A second gear 153 is fixed to an end region of the ball screw shaft 161 via a connecting key 155 disposed in a key groove. The second gear 153 is connected to the above-mentioned idling gear 152. Therefore, the rotation output from the motor 140 is mechanically transmitted to the ball screw shaft 161 via the planetary gear reduction mechanism 150, the first gear 151, the idling gear 152, and the second gear 153, and thus the ball screw shaft 161 is rotationally driven around the first direction D1.

In this embodiment, the rotation output of the motor 140 is appropriately reduced in speed by the planetary gear reduction mechanism 150 , the first gear 151 and the second gear 153 before being transmitted to the ball screw shaft 161 .
The second gear 153 is fixed to the ball screw shaft 161 in a double-end supported manner at a location sandwiched between radial bearings 164. Since the power transmission points can be axially supported near both sides, the generation of unnecessary vibrations and couple forces can be effectively suppressed.

(Nut 163)
The nut 163 is screwed onto the ball screw shaft 161 and fixedly connected to the second housing movable part 115. The second housing base 113 and the second housing movable part 115 are connected to each other so as to be movable relative to each other in the first direction D1 and not rotatable relative to each other around the first direction D1. Therefore, when the ball screw shaft 161 rotates around the first direction D1, the nut 163 is configured to be movable in the first direction D1 by the screwing action with the ball screw shaft 161 while the rotational movement around the first direction D1 is restricted.

(Position Detection Structure of Nut 163)
A nut interlocking detector 175 is fixedly disposed on the second housing movable part 115 to which the nut 163 is fixedly connected.
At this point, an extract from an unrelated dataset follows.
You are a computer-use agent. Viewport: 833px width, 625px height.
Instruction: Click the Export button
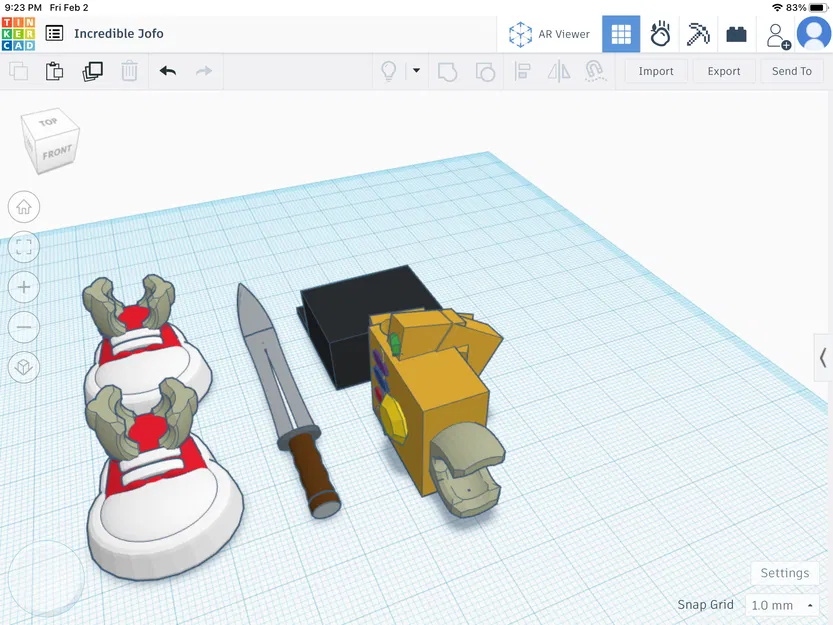pos(724,71)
Meanwhile, a first position detector 177 and a second position detector 178 are disposed on the first housing 111 (upper part of the second housing base part 113) along the first direction D1 in correspondence with the nut interlocking detector 175. The nut interlocking detector 175, the first position detector 177, and the second position detector 178 constitute the nut position detection mechanism 171, and are typically constituted by a combination of a magnet and a magnetic sensor. In this embodiment, a magnet is used for the nut interlocking detector 175, and a magnetic sensor is used for the first position detector 177 and the second position detector 178.
When the first position detector 177 and the second position detector 178 detect the proximity of the nut interlocking detector 175, respectively, a first position detection signal and a second position detection signal are sent to the controller 145. As will be described later, the first position detector 177 corresponds to an initial state (initial position) before the stone crushing tool 101 starts working, and the second position detector 178 corresponds to a maximum movable position of the second housing movable part 115 (i.e., the nut 163).
Note that such position detection can also be performed, for example, by setting a predetermined reference position for the motor 140 and then based on the number of rotations of the motor 140 (historical data on how many rotations the motor 140 has made from the reference position).
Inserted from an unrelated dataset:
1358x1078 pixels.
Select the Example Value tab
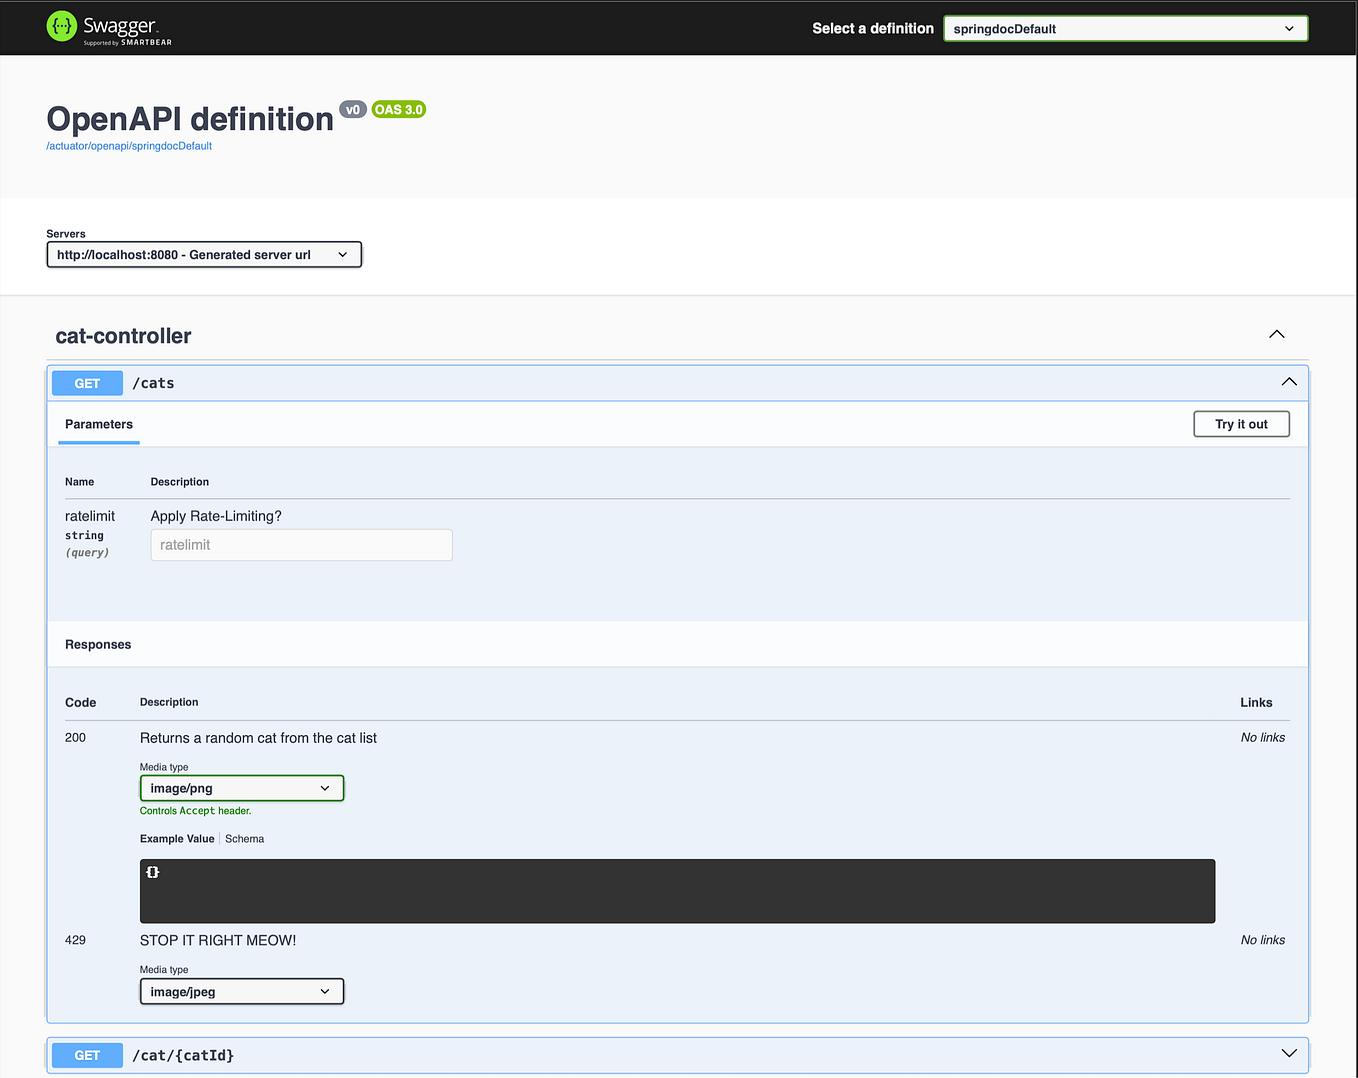click(177, 838)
(Connection structure between second housing 112 and crushing unit 180)
In the second housing 112, the second housing base 113 has an end region (left end in FIG. 3) that constitutes a crushing unit connection part 1131. A first arm 181 of the crushing unit 180 is rotatably connected to the crushing unit connection part 1131 via a first connecting link 1811. Meanwhile, the second housing movable part 115 has an end region (right end in FIG. 2) that constitutes a crushing unit connection part 1151. A second arm 182 of the crushing unit 180 is rotatably connected to the crushing unit connection part 1151 via a first connecting link 1821.

Next, the operation of the stone crushing tool 101 according to this embodiment will be described.
(Initial state)
1 to 3 show the initial state before the stone crushing tool 101 starts working. In this state, the worker holds the handle 130 to transport the stone crushing tool 101 and applies the stone clamping parts 1813, 1823 of the crushing part 180 to the stone W (schematically shown by dotted lines in FIG. 2) that is the work target. FIG. 2 shows the state in which the tip convex parts 1815, 1825 are applied to the planned crushing location of the stone W. Note that the worker can select the middle convex parts 1816, 1826 or other areas of the stone clamping parts 1813, 1823 to apply to the planned crushing location of the stone W according to the work environment or the material and strength of the stone W.
In this initial state, the first handle 131 and the second handle 132 are placed in a state in which they extend parallel to each other in the second direction D2.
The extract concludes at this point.